(Items from a dataset)

○ ○ ○ ○ ○ ○ ○

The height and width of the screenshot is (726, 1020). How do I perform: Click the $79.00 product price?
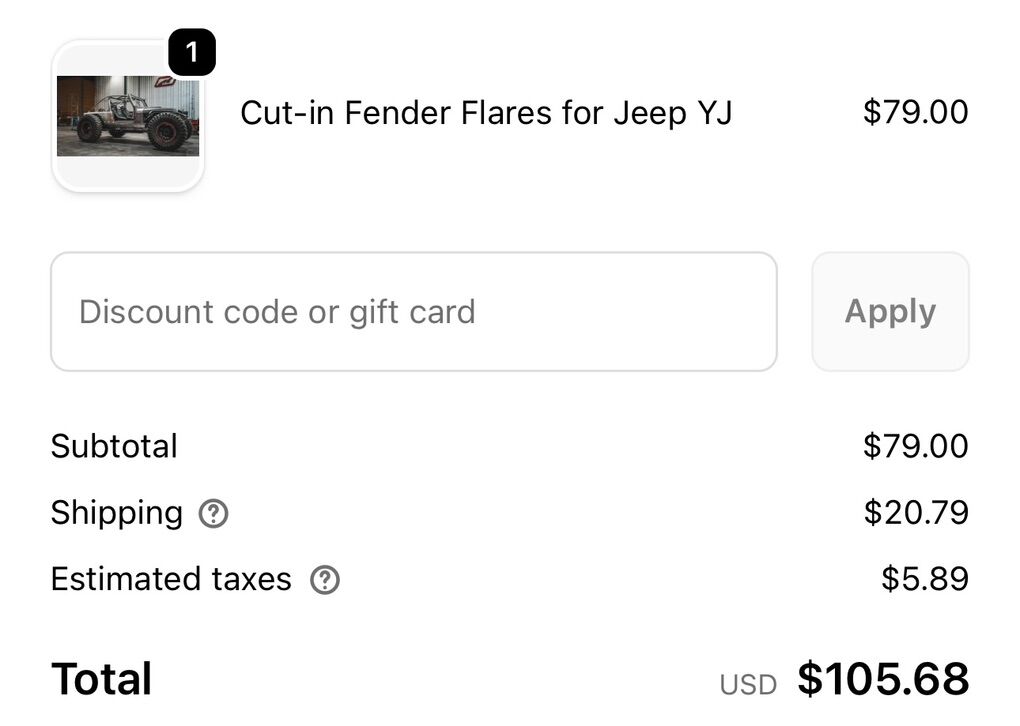click(915, 112)
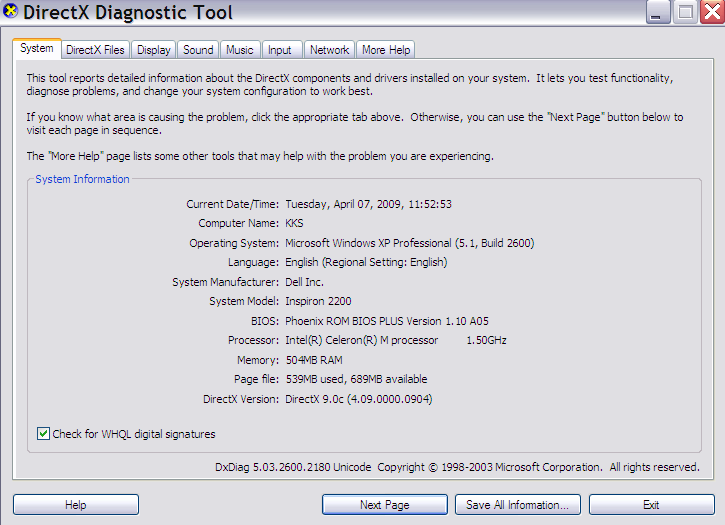Viewport: 725px width, 525px height.
Task: Switch to the System tab
Action: (37, 49)
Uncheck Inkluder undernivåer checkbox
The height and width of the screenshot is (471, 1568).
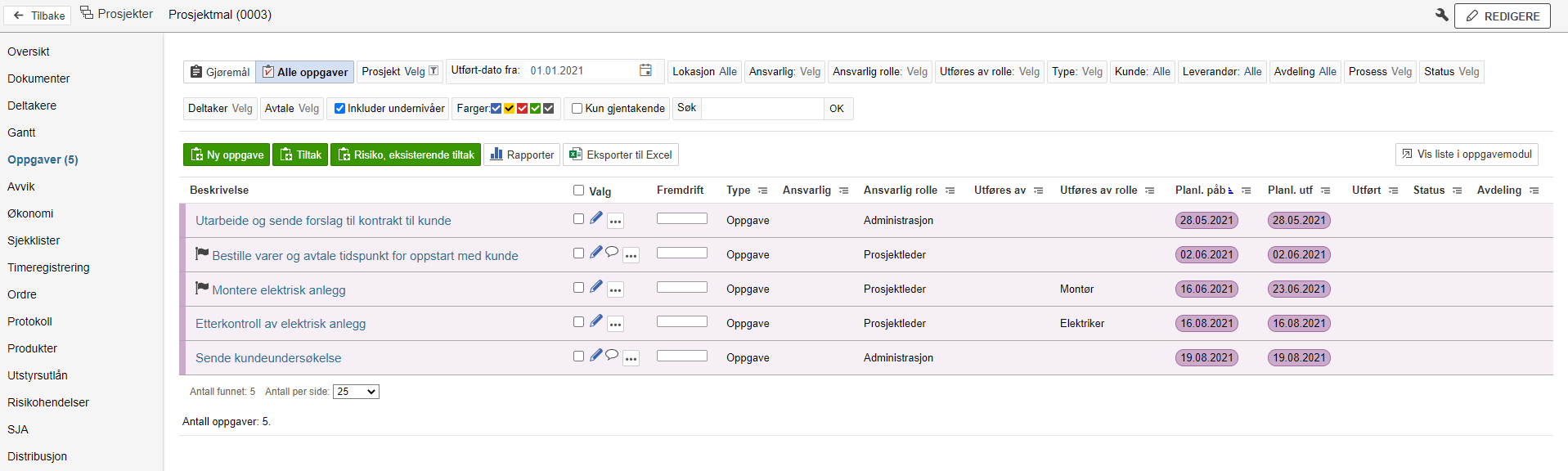pyautogui.click(x=340, y=108)
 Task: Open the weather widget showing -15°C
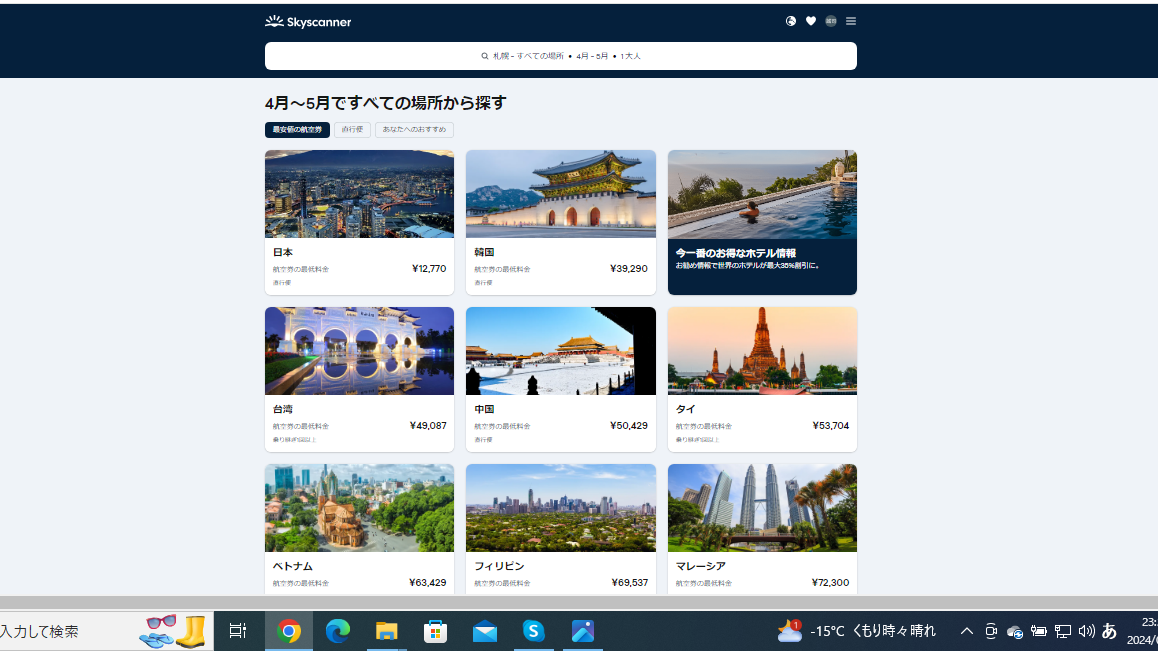point(857,631)
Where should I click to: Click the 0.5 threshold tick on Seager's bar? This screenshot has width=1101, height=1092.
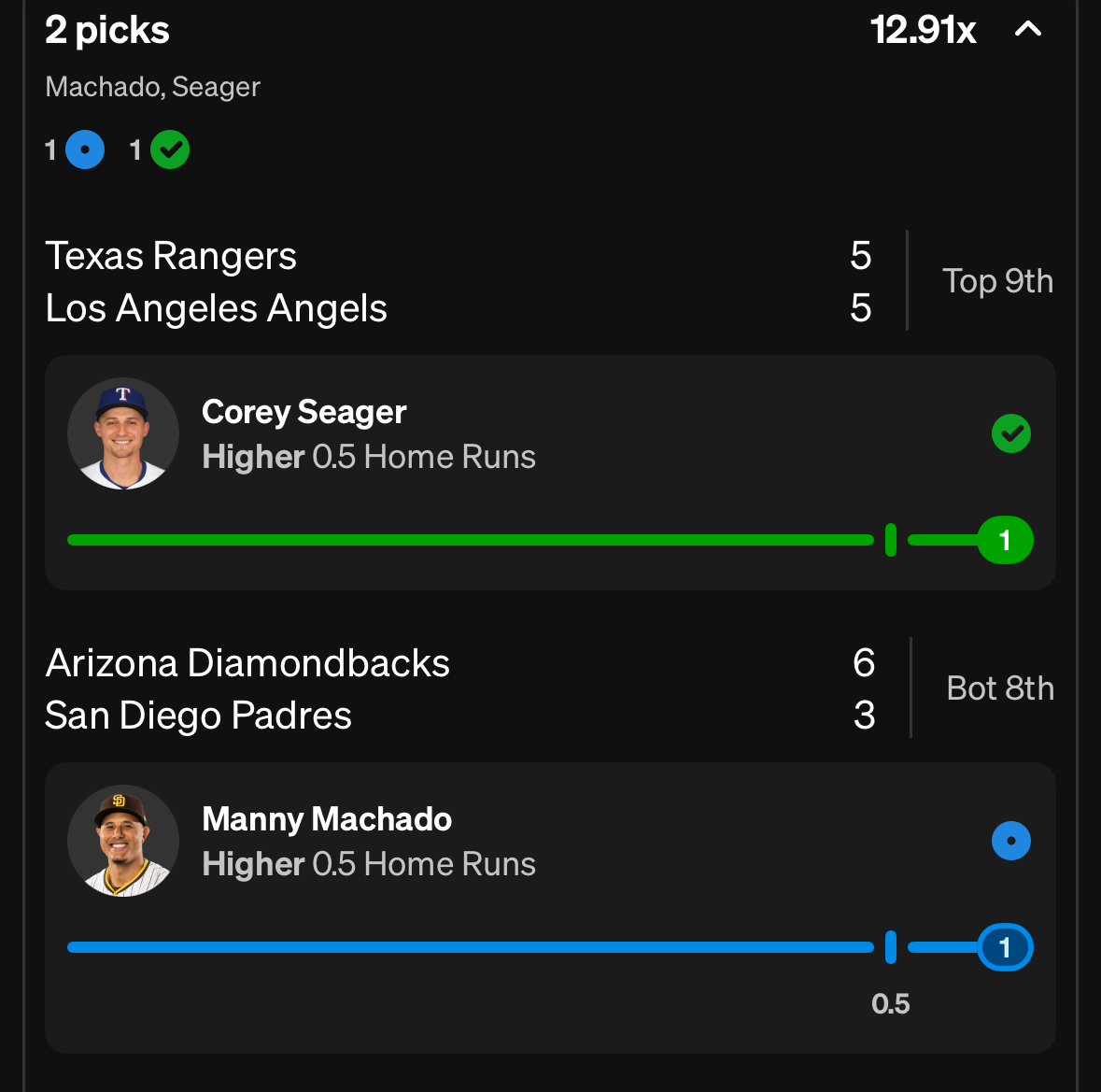[891, 540]
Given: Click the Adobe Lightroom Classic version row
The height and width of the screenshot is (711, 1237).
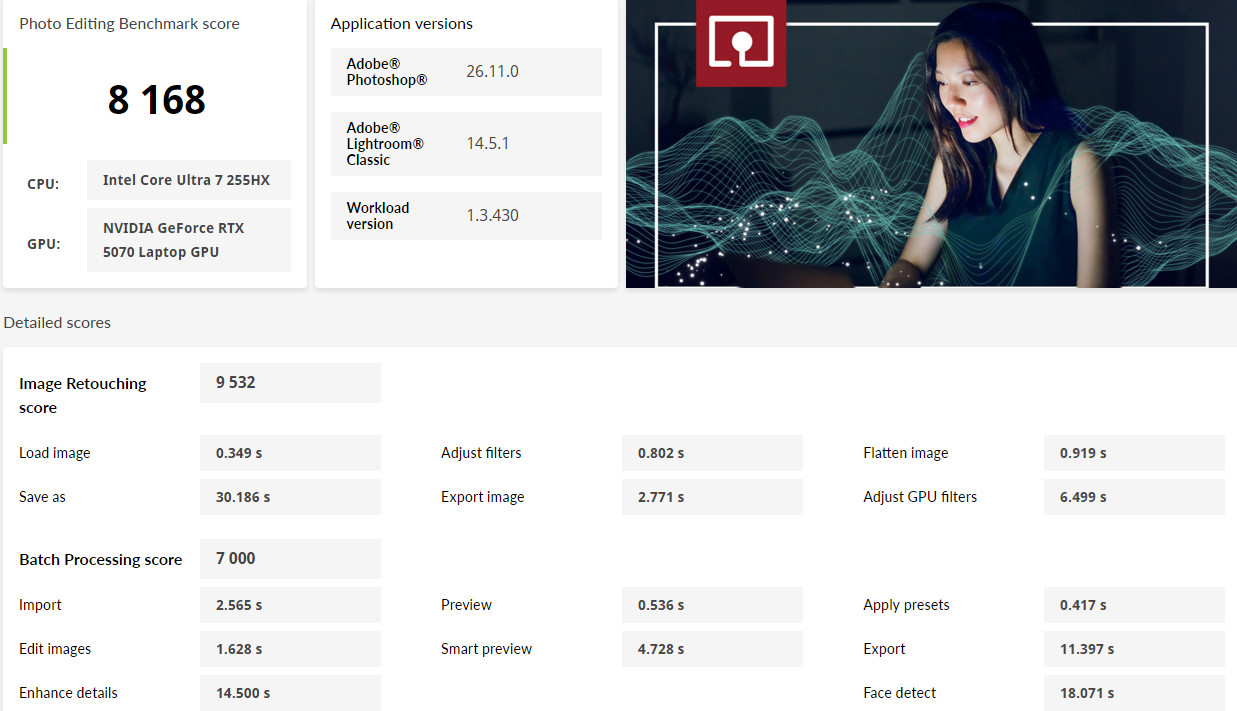Looking at the screenshot, I should pyautogui.click(x=466, y=144).
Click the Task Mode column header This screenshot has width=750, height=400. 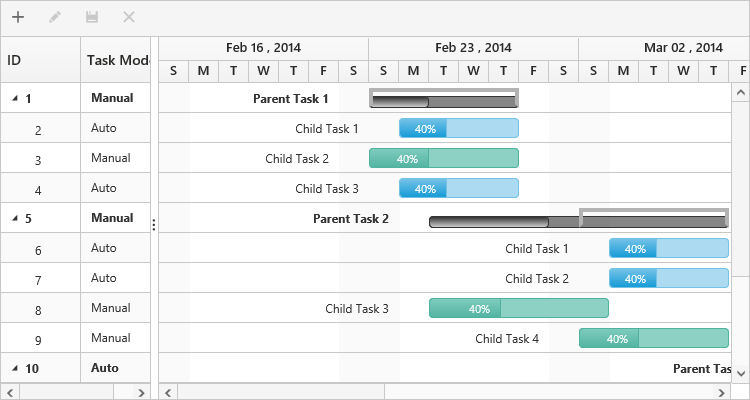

○ ○ ○ ○ ○ ○ ○

Produce an exact reprint of the entries, dropping the images.

■ Solution:
The height and width of the screenshot is (726, 1020). How do I perform: Click the $79.00 product price?
click(915, 112)
Viewport: 725px width, 525px height.
Task: Switch to the System tab
Action: (37, 49)
Uncheck Inkluder undernivåer checkbox
The height and width of the screenshot is (471, 1568).
pyautogui.click(x=340, y=108)
 Task: Open the weather widget showing -15°C
point(857,631)
Where should I click to: Click the 0.5 threshold tick on Seager's bar? This screenshot has width=1101, height=1092.
[891, 540]
Given: Click the Adobe Lightroom Classic version row
The height and width of the screenshot is (711, 1237).
Looking at the screenshot, I should pyautogui.click(x=466, y=144).
Click the Task Mode column header This screenshot has width=750, height=400. 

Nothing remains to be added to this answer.